• _ASSIGNMENT_
Only an exact repetition of the lines from the one holding "Where should I" to the end of the data is wanted, with pictures left out.

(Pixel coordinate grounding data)
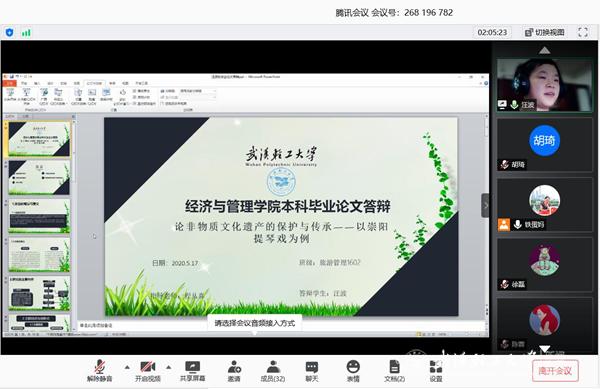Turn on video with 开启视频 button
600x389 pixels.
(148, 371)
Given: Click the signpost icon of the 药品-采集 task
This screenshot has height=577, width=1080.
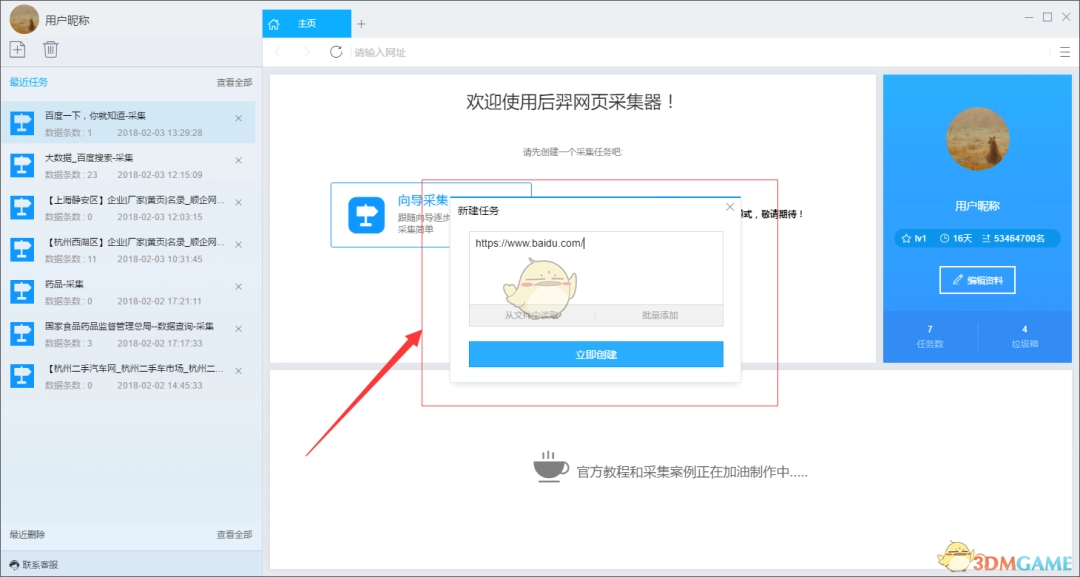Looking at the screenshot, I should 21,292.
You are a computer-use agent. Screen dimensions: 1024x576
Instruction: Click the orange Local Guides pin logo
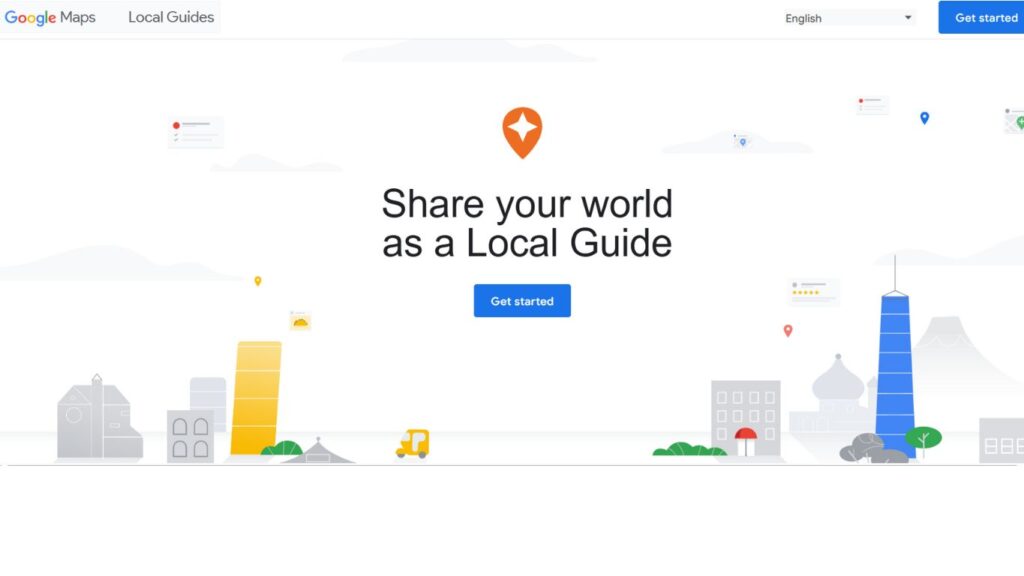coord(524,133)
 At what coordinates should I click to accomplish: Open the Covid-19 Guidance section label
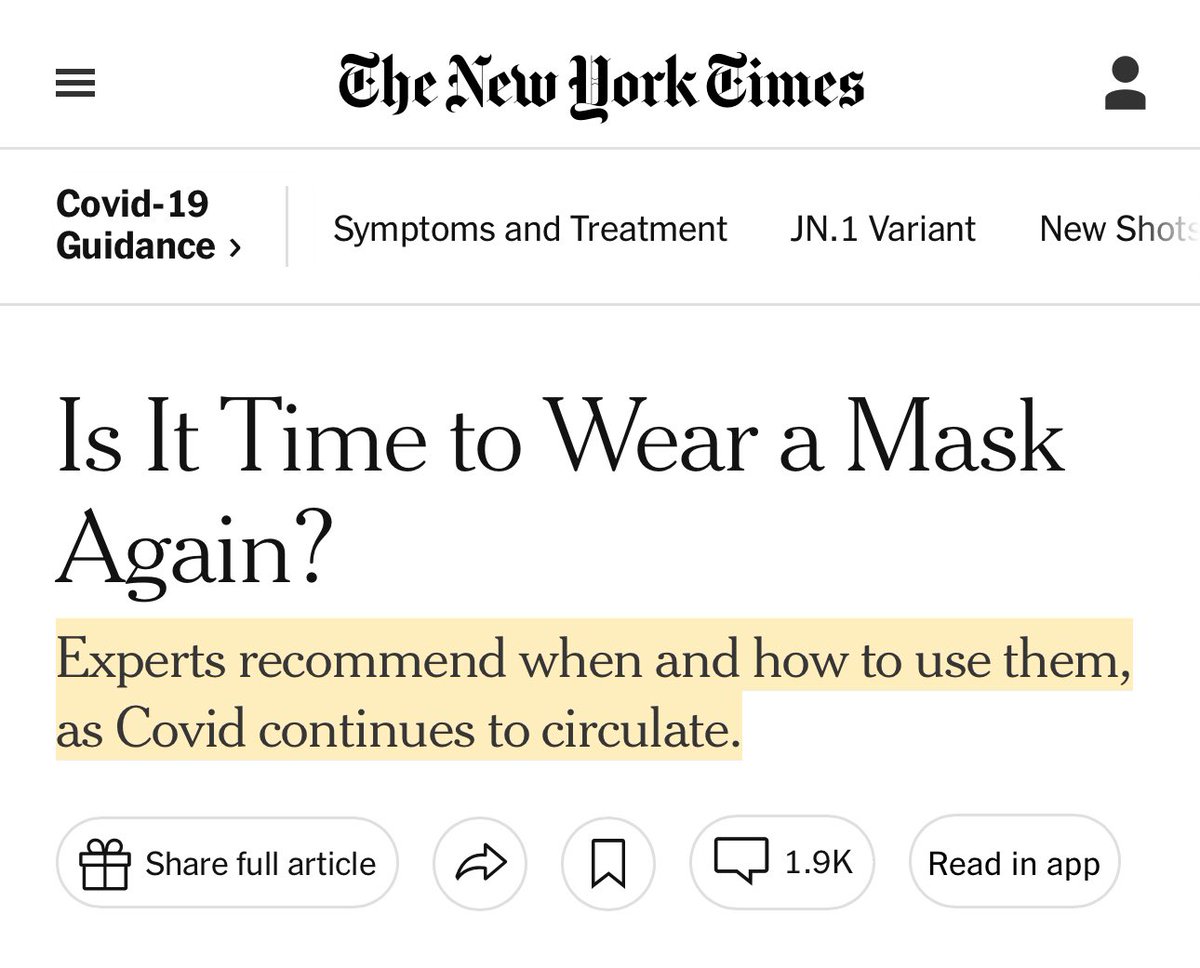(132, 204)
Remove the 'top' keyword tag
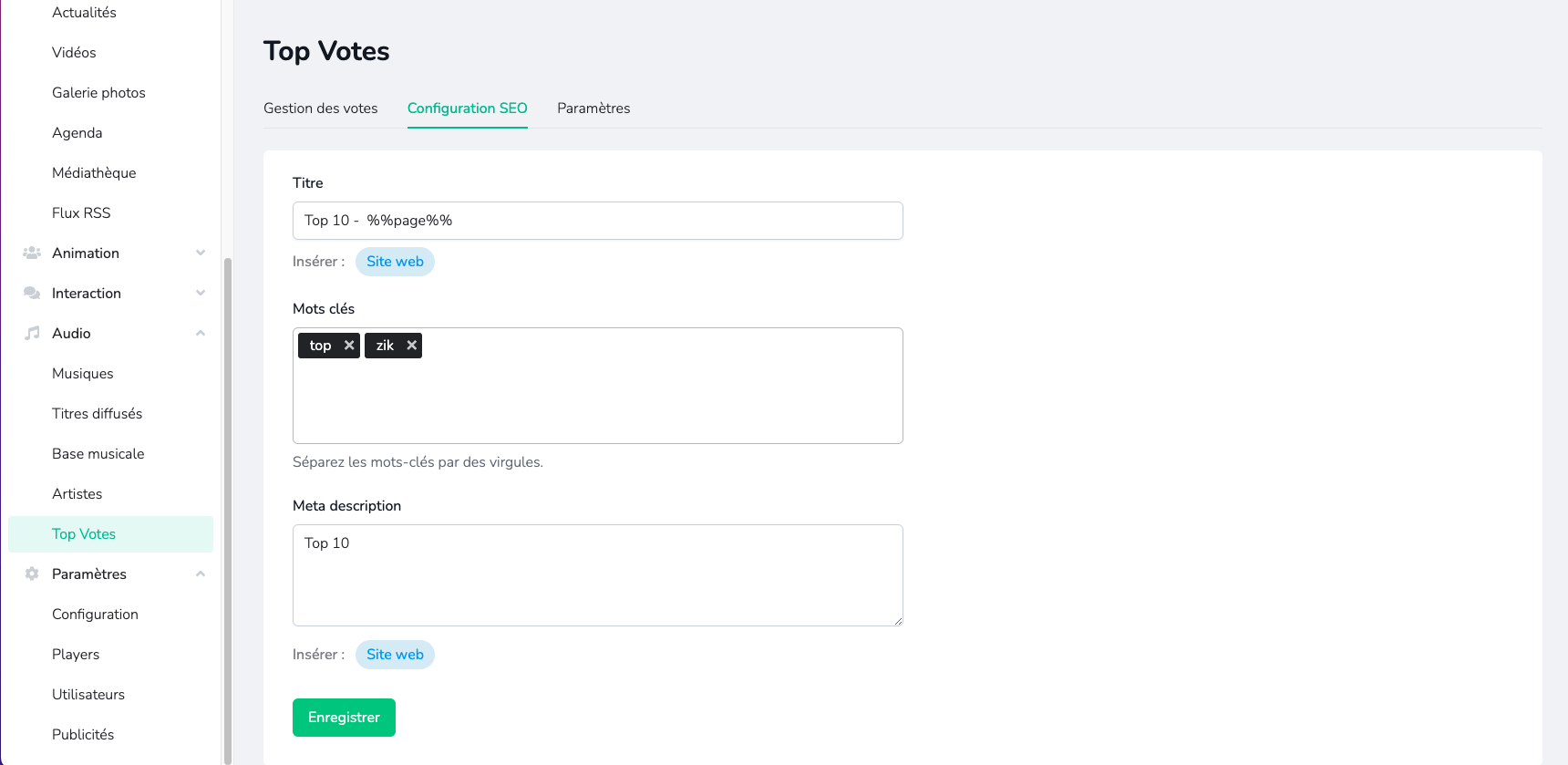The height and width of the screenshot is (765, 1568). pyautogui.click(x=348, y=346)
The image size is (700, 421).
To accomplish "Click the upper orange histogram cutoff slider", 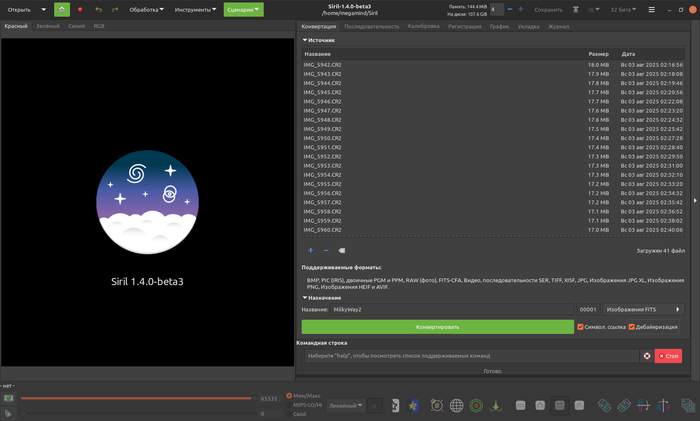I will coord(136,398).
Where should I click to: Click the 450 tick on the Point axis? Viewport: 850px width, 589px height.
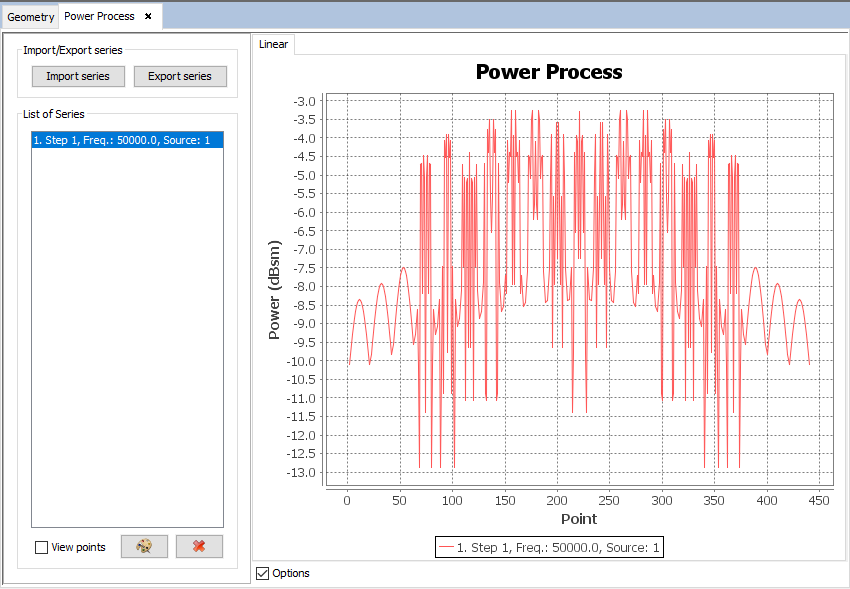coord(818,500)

• _ANSWER BOX_
Where should I click to: Click the 450 tick on the Point axis? Viewport: 850px width, 589px height.
coord(818,500)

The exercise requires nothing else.